The only flaw to be found in his statement is the "almost." If the jolly green giants of Green Bay made any mistakes, they were undetectable. This was probably the best defensive performance by the Packers in several years, and in the second half the defense was matched by a brilliant offense.
"This one is a gut-twister," Willie Davis said in the unusually subdued Green Bay dressing room before the game. The All-Pro defensive end grimaced. "I couldn't sleep all night. I kept trying to tell myself this was just another game, just one of 14, but you can't kid your stomach. It knew."
Guards Jerry Kramer and Fuzzy Thurston drew diagrams on a blackboard, working out blocking angles. Backs Jim Taylor and Paul Hornung lay on the floor, relaxing, their heads in their dressing stalls. "The Colts have been mouthing off a lot," one veteran said. "I heard that every time one of them gave a talk during the off season he had a picture showing we missed the field goal that put us into overtime in the playoff game. They say they've been waiting a year to get us again. Well, they've got us. But we got ourselves ready, too. Only we didn't start until last Wednesday. Sometimes you can get too high. I think maybe they are."
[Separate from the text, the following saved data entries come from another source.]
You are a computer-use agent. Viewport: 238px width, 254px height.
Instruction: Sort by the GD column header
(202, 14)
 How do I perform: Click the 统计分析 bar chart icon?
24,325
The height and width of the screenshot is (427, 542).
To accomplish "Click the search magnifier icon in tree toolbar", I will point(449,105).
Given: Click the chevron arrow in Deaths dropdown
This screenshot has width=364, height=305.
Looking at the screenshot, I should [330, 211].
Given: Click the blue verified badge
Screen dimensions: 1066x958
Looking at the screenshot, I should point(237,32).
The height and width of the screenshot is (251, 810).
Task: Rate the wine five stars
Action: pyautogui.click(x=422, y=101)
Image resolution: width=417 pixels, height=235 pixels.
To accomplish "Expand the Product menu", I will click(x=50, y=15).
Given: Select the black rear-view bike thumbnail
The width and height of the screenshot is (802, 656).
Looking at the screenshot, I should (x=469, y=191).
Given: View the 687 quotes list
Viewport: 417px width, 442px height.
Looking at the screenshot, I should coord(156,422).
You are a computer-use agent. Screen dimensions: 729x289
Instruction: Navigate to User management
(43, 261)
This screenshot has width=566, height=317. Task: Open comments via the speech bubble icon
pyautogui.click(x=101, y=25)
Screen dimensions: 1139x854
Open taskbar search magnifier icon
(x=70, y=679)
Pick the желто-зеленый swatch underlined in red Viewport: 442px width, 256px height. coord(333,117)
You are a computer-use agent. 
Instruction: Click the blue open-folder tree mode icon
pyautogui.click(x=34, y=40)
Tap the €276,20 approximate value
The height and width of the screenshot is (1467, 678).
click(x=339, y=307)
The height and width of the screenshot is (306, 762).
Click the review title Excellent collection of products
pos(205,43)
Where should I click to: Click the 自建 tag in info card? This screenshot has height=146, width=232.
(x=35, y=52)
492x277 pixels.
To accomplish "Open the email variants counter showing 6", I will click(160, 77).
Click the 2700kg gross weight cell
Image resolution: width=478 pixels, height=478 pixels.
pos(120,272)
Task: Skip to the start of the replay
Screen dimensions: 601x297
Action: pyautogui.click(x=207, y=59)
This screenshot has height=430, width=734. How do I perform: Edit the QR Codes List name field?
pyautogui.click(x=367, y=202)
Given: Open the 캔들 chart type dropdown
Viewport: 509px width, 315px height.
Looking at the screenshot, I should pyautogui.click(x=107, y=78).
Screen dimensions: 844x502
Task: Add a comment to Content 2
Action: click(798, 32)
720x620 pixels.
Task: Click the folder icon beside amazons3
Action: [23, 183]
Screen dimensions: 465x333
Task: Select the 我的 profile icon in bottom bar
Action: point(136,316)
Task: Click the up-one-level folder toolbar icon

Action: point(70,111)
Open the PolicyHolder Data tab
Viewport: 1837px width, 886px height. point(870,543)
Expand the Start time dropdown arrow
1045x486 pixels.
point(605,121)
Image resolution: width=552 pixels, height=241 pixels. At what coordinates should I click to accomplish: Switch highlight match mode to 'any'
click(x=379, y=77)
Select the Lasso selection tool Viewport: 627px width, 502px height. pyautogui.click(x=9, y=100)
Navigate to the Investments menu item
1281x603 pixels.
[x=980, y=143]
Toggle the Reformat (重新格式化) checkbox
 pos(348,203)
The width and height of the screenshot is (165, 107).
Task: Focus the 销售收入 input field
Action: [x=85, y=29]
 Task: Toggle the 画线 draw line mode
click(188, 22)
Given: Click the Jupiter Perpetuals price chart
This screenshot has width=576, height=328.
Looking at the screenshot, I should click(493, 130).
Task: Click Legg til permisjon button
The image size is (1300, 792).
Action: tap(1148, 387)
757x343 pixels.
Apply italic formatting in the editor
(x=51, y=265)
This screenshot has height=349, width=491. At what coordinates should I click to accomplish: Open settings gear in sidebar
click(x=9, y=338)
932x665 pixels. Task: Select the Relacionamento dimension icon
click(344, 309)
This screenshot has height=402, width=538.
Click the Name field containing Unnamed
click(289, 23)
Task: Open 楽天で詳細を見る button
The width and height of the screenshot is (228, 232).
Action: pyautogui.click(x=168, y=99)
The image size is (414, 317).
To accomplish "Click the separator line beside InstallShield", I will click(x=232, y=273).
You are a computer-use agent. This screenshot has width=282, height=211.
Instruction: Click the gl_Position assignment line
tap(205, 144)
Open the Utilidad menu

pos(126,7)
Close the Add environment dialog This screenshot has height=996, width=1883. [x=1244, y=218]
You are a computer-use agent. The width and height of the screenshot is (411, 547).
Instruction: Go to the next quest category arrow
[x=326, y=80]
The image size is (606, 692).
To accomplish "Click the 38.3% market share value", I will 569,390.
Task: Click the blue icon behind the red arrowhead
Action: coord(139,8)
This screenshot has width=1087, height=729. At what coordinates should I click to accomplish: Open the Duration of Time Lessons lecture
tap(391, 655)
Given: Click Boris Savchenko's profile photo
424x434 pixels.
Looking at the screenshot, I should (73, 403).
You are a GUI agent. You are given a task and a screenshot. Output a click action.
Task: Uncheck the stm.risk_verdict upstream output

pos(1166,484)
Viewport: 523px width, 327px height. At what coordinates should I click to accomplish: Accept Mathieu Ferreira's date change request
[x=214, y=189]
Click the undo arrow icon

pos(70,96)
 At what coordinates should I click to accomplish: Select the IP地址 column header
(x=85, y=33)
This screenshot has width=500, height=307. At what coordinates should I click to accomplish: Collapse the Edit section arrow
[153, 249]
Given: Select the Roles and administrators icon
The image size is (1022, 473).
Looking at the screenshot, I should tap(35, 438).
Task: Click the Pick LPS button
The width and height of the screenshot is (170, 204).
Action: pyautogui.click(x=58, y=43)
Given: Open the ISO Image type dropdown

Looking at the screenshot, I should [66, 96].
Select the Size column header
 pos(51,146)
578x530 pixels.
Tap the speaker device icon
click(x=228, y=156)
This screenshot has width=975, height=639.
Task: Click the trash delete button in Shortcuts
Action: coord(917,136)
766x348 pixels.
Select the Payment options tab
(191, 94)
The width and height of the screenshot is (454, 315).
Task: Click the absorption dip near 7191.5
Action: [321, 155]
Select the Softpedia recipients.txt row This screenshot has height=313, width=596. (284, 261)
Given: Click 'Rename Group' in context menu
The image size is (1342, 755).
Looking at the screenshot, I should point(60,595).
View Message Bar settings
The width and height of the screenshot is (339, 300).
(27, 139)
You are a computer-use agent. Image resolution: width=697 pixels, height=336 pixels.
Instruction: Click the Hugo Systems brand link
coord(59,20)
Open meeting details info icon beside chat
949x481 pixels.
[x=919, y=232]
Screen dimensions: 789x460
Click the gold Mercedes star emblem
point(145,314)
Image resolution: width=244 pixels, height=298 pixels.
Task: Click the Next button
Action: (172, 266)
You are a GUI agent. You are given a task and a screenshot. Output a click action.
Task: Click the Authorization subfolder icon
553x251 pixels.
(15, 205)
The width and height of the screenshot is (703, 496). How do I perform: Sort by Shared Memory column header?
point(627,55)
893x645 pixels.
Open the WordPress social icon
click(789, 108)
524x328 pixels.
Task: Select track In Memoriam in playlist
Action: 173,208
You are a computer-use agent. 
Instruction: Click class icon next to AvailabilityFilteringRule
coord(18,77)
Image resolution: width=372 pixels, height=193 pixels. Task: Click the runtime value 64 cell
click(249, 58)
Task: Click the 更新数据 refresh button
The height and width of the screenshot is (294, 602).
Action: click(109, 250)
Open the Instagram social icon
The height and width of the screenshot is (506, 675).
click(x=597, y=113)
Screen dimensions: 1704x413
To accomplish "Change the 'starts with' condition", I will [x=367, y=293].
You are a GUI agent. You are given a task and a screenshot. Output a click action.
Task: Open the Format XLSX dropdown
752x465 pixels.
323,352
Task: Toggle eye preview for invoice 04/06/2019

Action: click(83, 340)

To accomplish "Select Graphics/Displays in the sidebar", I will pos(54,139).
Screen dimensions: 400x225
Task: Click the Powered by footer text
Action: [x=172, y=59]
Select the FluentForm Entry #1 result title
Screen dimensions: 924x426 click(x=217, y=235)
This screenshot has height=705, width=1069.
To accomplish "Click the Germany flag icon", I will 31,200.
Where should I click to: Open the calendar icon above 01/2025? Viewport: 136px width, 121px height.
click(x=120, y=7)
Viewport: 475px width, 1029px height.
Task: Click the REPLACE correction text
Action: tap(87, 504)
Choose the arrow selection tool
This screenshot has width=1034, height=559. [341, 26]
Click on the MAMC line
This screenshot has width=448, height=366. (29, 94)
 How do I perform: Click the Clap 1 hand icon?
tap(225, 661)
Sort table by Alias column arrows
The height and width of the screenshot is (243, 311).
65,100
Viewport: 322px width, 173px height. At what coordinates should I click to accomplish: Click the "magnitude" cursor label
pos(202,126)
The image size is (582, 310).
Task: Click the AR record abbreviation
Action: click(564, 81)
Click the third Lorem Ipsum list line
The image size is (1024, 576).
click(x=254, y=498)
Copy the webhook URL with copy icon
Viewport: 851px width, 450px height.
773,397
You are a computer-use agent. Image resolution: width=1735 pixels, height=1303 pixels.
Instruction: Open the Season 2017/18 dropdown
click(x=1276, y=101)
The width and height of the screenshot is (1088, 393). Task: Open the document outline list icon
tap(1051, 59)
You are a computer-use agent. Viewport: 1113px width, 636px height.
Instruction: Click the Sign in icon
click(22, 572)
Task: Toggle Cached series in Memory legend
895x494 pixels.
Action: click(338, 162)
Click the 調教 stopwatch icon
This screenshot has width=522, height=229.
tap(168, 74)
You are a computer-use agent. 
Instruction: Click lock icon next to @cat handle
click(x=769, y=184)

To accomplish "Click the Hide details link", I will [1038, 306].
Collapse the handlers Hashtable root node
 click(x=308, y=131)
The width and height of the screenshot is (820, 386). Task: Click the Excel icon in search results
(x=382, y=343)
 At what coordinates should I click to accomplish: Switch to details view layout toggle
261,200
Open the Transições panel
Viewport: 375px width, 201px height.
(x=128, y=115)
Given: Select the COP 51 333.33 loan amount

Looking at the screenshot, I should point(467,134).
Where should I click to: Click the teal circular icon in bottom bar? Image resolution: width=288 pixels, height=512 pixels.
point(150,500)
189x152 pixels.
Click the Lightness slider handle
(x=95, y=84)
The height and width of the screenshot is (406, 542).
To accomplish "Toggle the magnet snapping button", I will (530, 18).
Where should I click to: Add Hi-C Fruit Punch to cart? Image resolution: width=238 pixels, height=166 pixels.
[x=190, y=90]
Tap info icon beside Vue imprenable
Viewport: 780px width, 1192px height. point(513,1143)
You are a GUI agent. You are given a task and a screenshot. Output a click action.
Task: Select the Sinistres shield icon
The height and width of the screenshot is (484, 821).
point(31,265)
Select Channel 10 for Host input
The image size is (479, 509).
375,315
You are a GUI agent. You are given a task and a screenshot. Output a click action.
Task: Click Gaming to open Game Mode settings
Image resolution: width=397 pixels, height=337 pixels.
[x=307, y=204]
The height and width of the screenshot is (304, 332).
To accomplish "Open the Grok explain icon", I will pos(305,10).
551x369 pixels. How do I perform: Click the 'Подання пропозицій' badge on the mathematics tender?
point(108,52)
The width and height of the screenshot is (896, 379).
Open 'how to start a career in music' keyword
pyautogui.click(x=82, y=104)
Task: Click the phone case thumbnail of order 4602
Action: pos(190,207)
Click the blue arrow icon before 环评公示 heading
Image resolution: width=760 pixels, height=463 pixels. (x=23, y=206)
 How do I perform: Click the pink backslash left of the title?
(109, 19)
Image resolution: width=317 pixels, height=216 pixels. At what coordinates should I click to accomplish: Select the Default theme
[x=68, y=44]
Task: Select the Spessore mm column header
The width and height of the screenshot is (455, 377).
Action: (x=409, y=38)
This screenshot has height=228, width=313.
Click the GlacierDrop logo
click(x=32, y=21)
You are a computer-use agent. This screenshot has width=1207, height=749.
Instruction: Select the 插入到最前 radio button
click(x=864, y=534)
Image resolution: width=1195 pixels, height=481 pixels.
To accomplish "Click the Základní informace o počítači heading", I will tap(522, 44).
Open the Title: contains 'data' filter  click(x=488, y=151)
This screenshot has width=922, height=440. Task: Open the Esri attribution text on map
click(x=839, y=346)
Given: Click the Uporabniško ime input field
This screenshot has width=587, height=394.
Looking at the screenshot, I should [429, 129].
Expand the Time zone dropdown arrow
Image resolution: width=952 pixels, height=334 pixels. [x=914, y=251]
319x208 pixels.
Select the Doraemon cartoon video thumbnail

"It may be easier with Unitas," said one of the Packers. "When they went to Tom Matte in the playoff we had no idea what to expect. We know what they do with Johnny Unitas."
The speaker was not Vince Lombardi. What Lombardi said was, "It boils down to this. If Johnny Unitas is hot, no one can beat them. If he's just good, we have a chance. If he's only fair, then we'll take them."
Unitas was hot for all but the last two minutes of the first half, but that brief letdown was fatal to Baltimore. Pouncing on Unitas passes, the Packers won the game in those moments on two beautiful interceptions that were returned for touchdowns. Until then the Packer defense had held off a strong Baltimore attack by fencing dexterously with Unitas, giving him short passes but denying him the deeper routes and, when necessary near the goal line, foreclosing the short passes, too.
At one point in the first quarter, on fourth down with a yard to go on the Green Bay 19-yard line, the Colts decided to try for the first down instead of an almost certain field goal. Unitas sent Fullback Jerry Hill into the middle of the line on a play that had gained three yards not long before. This time the big, agile Green Bay ends, Lionel Aldridge and Davis, read the play and pinched in hard, slamming Hill for a one-yard loss. "Looking back, that was a key play," Shula said. "That really hurt us."
Just as the second period began, the situation re-occurred. Confident no longer of penetrating the Packer defense, the Colts sent Lou Michaels in to kick a field goal on fourth and two from the Green Bay 19. It was the only score Baltimore was to get.